Prof. Dr. AHAT ANDİCAN

     Özbekistanlı göçmen bir ailenin çocuğu olarak 1951 yılında Afganistan’ın Kunduz şehrinde dünyaya geldi. Aile 1953 yılında Türkiye'ye göç etti. İlk, orta ve lise öğrenimini Akşehir’de tamamladıktan sonra 1968 yılında Cerrahpaşa Tıp Fakültesine (CTF) girdi ve 1974 yılında doktor oldu. Askerlik hizmetinin ardından asistan olarak girdiği CTF Genel Cerrahî Anabilim Dalında, 1980 yılında uzman, 1984 yılında doçent ve 1991 yılında profesör olarak akademik kariyerine devam etti. Ayrıca İstanbul Üniversitesi Açık ve Uzaktan Eğitim Fakültesi (AUZEF) Târih Fakültesini bitirdi ve tarihçi unvanını aldı.

     Türkistan ve Avrasya konularında çok sayıda Sivil Toplum Kuruluşunın kurucusu ve yöneticisi olan Ahat Ardican, 1980 yılından itibâren ‘Sovyetler Birliği’, ‘Türk Dünyası’ ve ‘Türk Dış Politikası’ üzerine çalışmalar yaptı. Bu alanda yayımlanmış yüzlerce makalesi ve Değişim Sürecinde Türk Dünyası (1996), ‘Cedidizm’den Bağımsızlığa Hâriçte Türkistan Mücâdelesi’ (2003), ‘Osmanlı’dan Günümüze Türkiye ve Orta Asya’ (2009), ‘Emir Timur: Tarih, Siyaset, Miras’ (2019) isimleriyle yayımlanmış dört kitabı vardır.

     Prof. Ahat Andican, 1995 ve 1999 genel seçimlerinde Anavatan Partisi’nden art arda iki defa İstanbul milletvekili seçildi. 55. Cumhuriyet Hükümeti'nde Türk cumhuriyetlerinden sorumlu Devlet Bakanı ve hükümet sözcüsü olarak Türk dünyası ile ilgili çalışmalarını siyâsî alana taşıdı ve bu bölgelere yönelik Türk dış politikasının düzenleyicisi oldu. Bu siyâset döneminde Millî Eğitim ve Dışişleri komisyonlarında üyelik yapan Dr. Andican, 2000-2002 yılları arasında Avrupa Konseyi Parlamenterler Meclisinde Türkiye'yi temsil etti.
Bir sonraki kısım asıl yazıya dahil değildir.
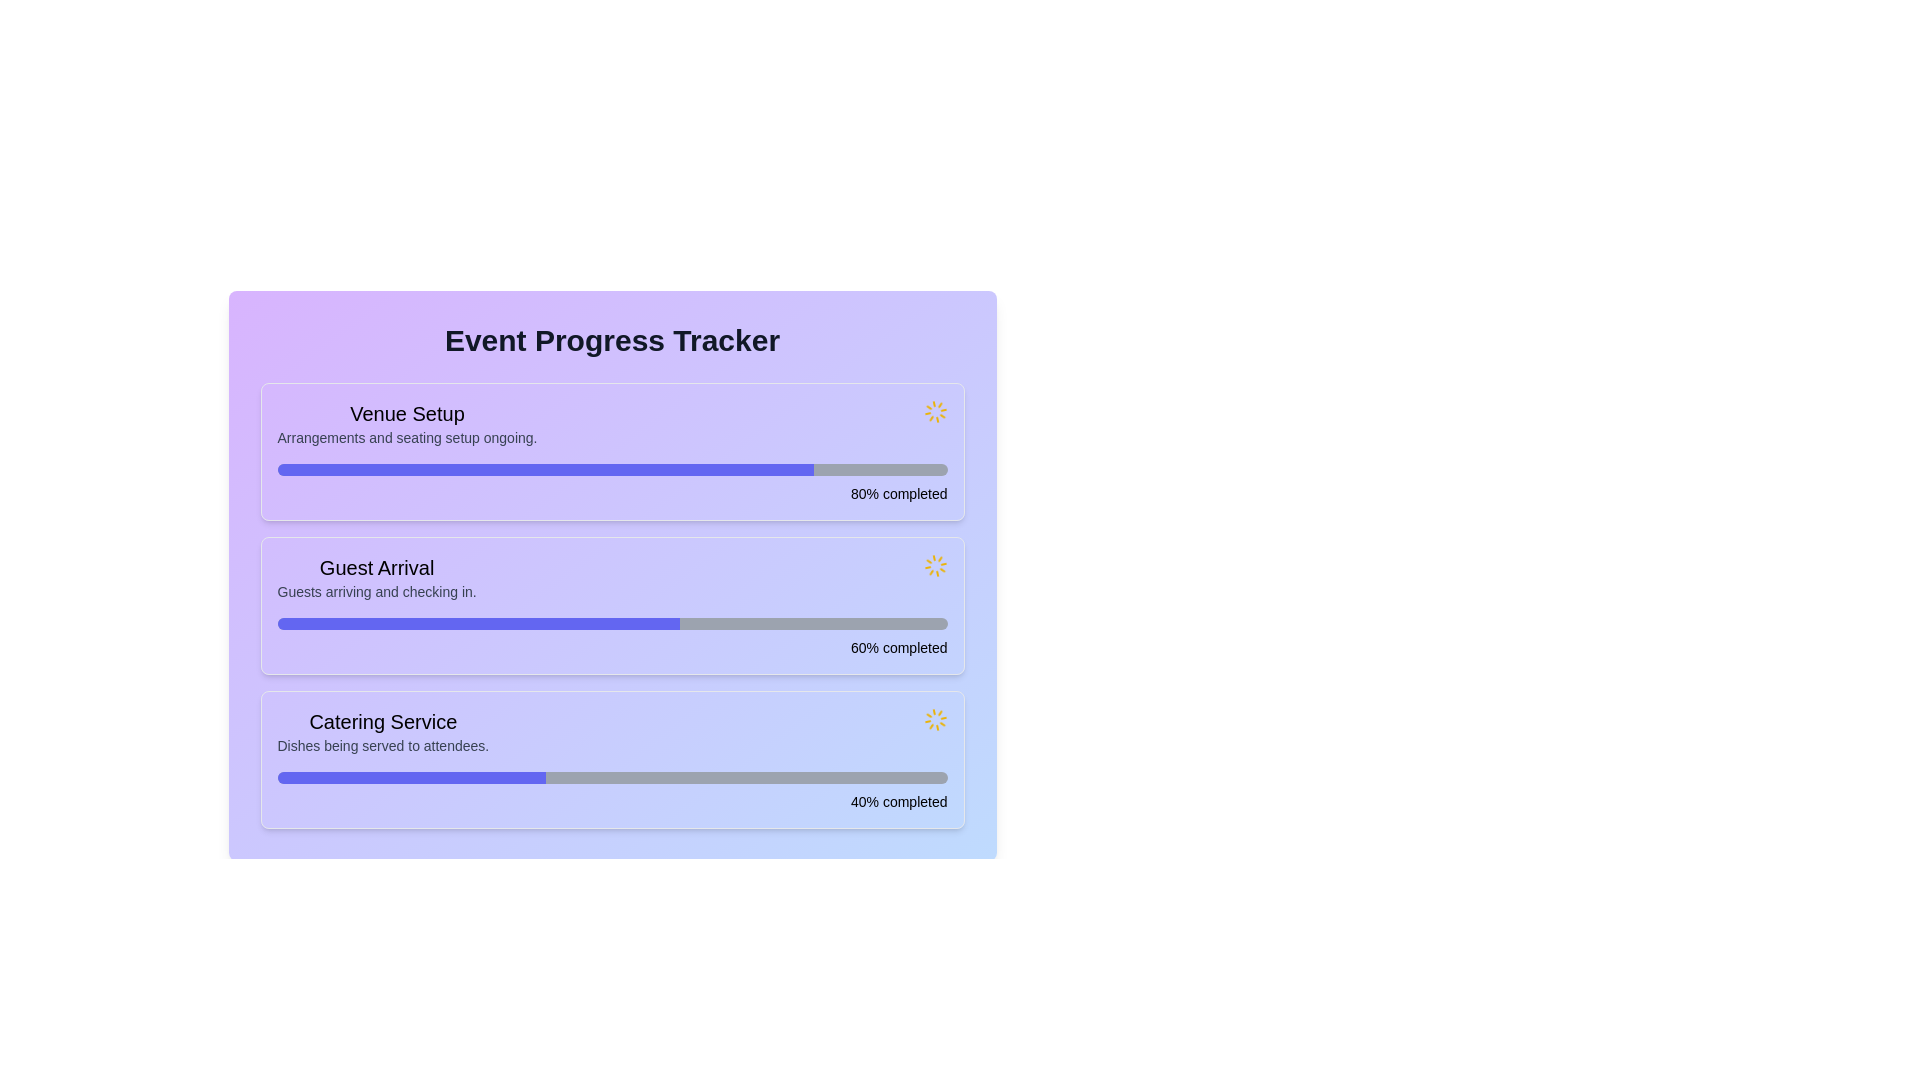  Describe the element at coordinates (934, 566) in the screenshot. I see `the spinning loader icon located in the second row of the event progress tracker, adjacent to the 'Guest Arrival' row` at that location.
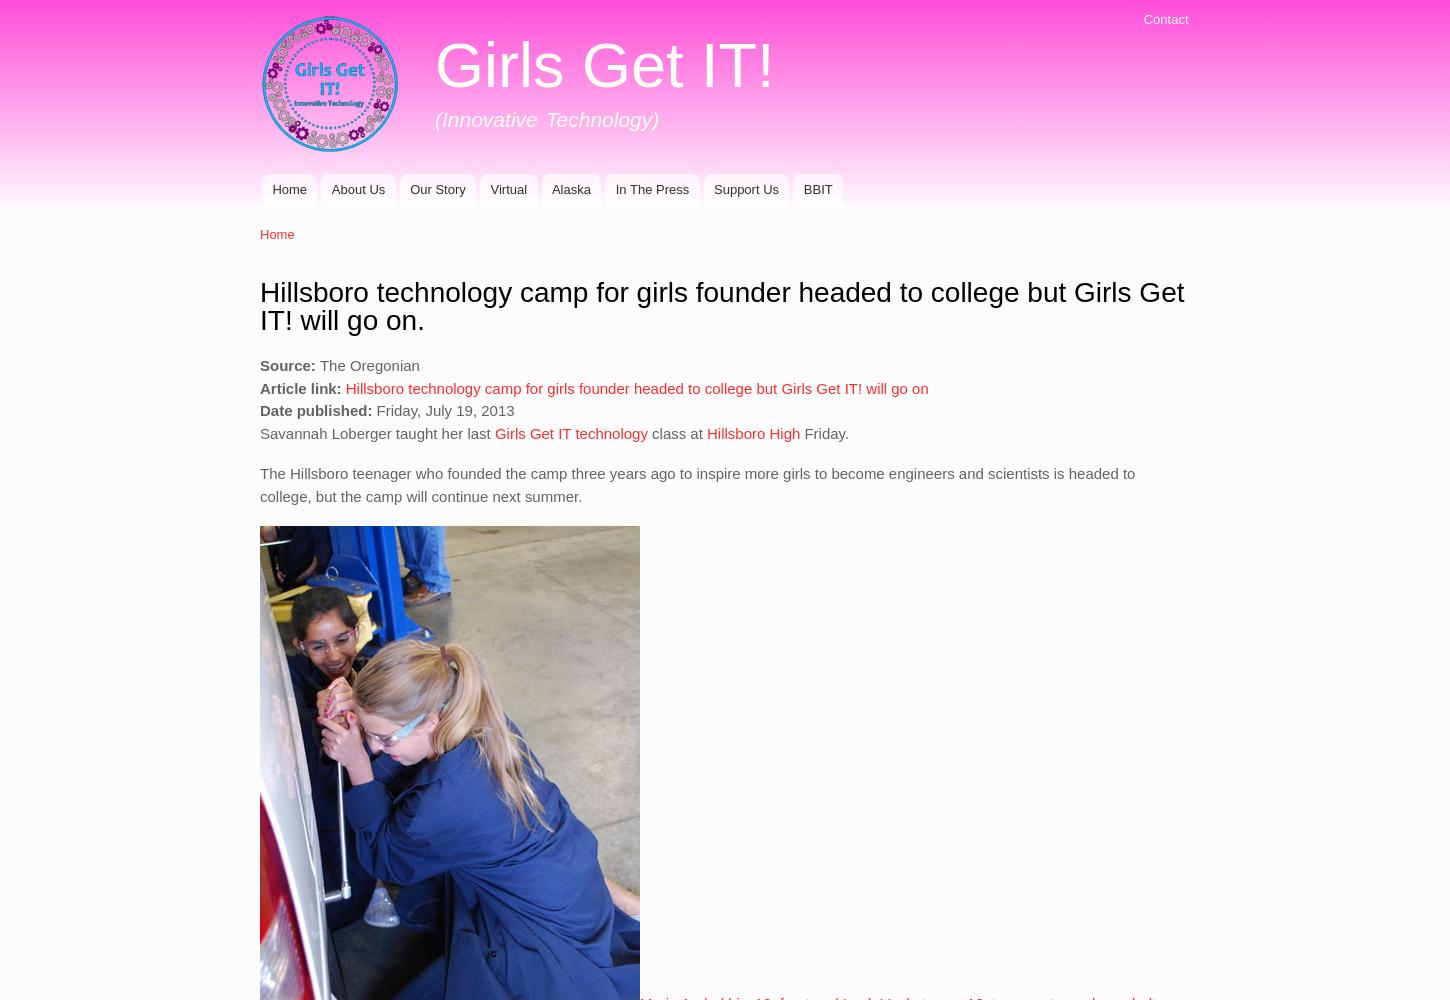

     2005 yılında üniversiteye dönen Dr. Andican, CTF'de öğretim üyeliği görevini devam ettirirken Harp Akademilerine bağlı Stratejik Araştırmalar Enstitüsünde ve 2015 yılından itibâren de Millî Savunma Üniversitesinde ‘Kafkasya ve Orta Asya Jeopolitiği’ alanında yüksek lisans ve doktora dersleri verdi. Ayrıca, 2003-2016 yılları arasında Okan Üniversi Mütevelli Heyeti üyeliği görevini üstlendi.

     2017 yılında İYİ Parti kurucuları arasında yer alan Dr. Ahat Andican, 24 Haziran 2018 seçimlerinde yeniden İstanbul milletvekili seçildi. Hâlen TBMM'de milletvekili ve Parlâmentolar Arası Birlik üyesi olarak görev yapmaktadır. Dr. Andican, Prof. Dr. Gülnur Andican ile evlidir. Andicanların Aybek ve İlbek isimli iki oğlu vardır.